▶ _Exercise prompt_
Give back exactly the stretch of data below from the line holding "Task: Uncheck the user_id column checkbox" through the line holding "Open the Templates dropdown", both ends included, and leave the remaining lines out.

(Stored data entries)

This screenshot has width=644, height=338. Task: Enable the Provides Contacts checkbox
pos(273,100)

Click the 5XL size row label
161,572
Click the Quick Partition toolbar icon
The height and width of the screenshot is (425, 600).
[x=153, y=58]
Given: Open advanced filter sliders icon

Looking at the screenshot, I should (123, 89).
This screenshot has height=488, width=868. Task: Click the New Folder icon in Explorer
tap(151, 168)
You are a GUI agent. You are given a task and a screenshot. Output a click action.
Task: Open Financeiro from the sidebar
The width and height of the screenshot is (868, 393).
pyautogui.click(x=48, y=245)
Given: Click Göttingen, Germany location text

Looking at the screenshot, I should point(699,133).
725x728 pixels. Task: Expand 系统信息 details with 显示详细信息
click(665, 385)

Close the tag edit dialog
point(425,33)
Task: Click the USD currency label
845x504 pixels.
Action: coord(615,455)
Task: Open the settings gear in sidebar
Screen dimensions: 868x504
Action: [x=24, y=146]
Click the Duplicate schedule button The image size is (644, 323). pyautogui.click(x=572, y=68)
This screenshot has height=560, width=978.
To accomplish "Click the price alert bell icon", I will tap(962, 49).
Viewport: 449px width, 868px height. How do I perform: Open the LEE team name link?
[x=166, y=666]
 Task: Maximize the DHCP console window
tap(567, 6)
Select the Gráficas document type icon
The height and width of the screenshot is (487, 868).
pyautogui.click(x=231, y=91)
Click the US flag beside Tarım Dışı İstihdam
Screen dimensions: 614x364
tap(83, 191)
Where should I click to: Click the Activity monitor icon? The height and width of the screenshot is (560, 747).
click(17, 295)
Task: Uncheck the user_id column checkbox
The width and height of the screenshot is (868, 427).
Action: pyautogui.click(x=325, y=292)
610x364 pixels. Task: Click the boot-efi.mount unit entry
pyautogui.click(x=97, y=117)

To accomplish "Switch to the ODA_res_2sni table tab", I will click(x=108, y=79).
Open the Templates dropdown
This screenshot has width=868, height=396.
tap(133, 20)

▶ _Expected answer_
Task: Uncheck the user_id column checkbox
The width and height of the screenshot is (868, 427).
Action: pyautogui.click(x=325, y=292)
610x364 pixels. Task: Click the boot-efi.mount unit entry
pyautogui.click(x=97, y=117)

To accomplish "Switch to the ODA_res_2sni table tab", I will click(x=108, y=79).
Open the Templates dropdown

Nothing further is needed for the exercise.